NON / LA PRIORITÉ EST LA LUTTE CONTRE UN EFFONDREMENT ÉCONOMIQUE GÉNÉRAL
Il est d’abord regrettable que l’idée d’imposer des contreparties aux aides versées aux entreprises contribue à entretenir cette opposition si française entre dividendes et intérêts des salariés. Comme si le dividende n’était pas la rémunération d’un financeur essentiel de l’entreprise (l’actionnaire), mais une forme de spoliation du salarié. La France, hélas !, reste prisonnière d’une compréhension simpliste du fonctionnement économique qui ne serait que conflit et jeu à somme nulle.
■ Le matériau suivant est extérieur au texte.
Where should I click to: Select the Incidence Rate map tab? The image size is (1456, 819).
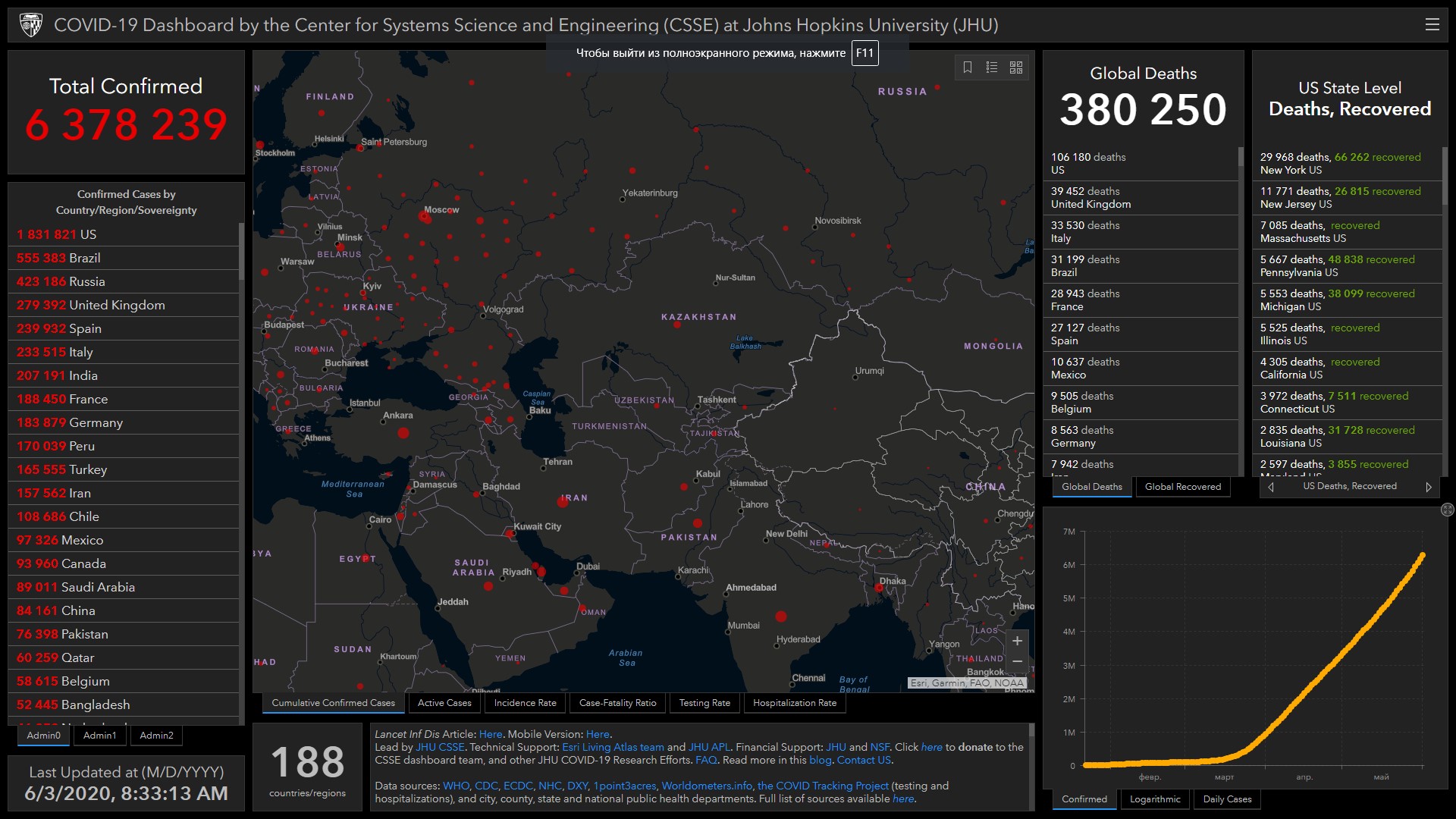point(525,703)
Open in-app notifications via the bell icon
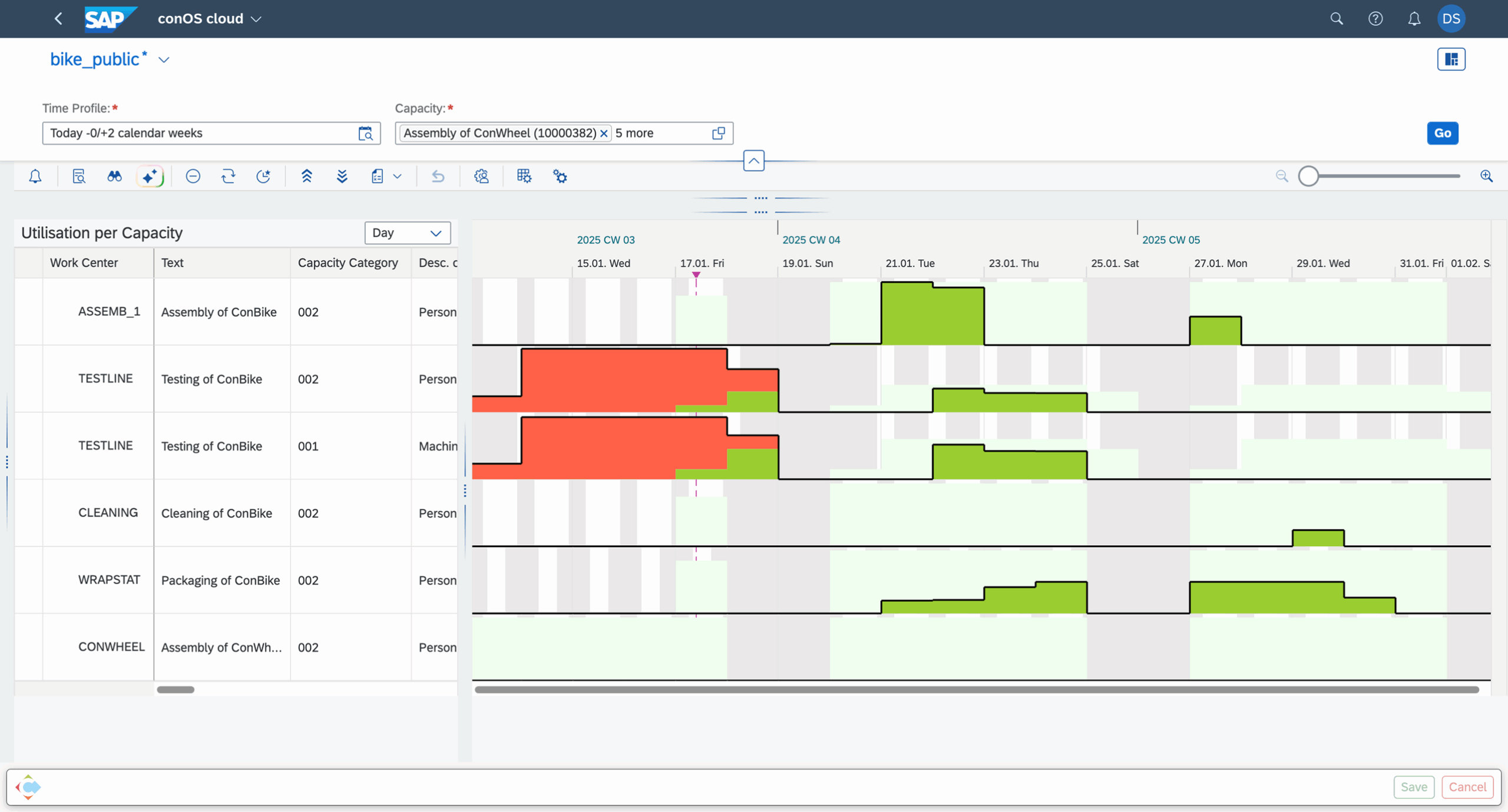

Ce sont bien des salariés qui risquent d’en être indirectement les victimes, tout autant que des actionnaires.
Il me semble ensuite que l’on se trompe d’enjeu. En conditionnant son aide, l’Etat est un peu dans la position du médecin qui exigerait un certificat de moralité de son patient avant de le soigner. L’exercice mené est celui d’un sauvetage du tissu économique. Il s’agit d’éviter un effondrement économique général de la France, qui serait créateur non seulement de grandes misères, mais aussi de profonds désordres sociaux et politiques. L’éventuelle « moralisation » des entreprises viendra après.
Il ne faudrait pas, de plus, que les conditions posées soient un prétexte commode pour faire baisser la facture (certes, très salée), au détriment de la finalité poursuivie, qui est celle de préserver l’emploi. Une fois encore, la puissance publique risquerait de rater son but premier, tiraillée qu’elle est entre maints objectifs souvent contradictoires.
Le principe du conditionnement des aides actuelles fait craindre une surenchère interventionniste dans la gestion des entreprises. La liste des exigences que ces dernières devraient respecter ne cesse de s’allonger depuis que les vannes ont été ouvertes avec la problématique des dividendes. Greenpeace, par exemple, propose de conditionner les aides au bilan environnemental. Ces questions ont leur intérêt et devront être posées, mais l’urgence de la situation et l’état de grande faiblesse des entreprises rendent l’immixtion dans leurs choix particulièrement intempestive.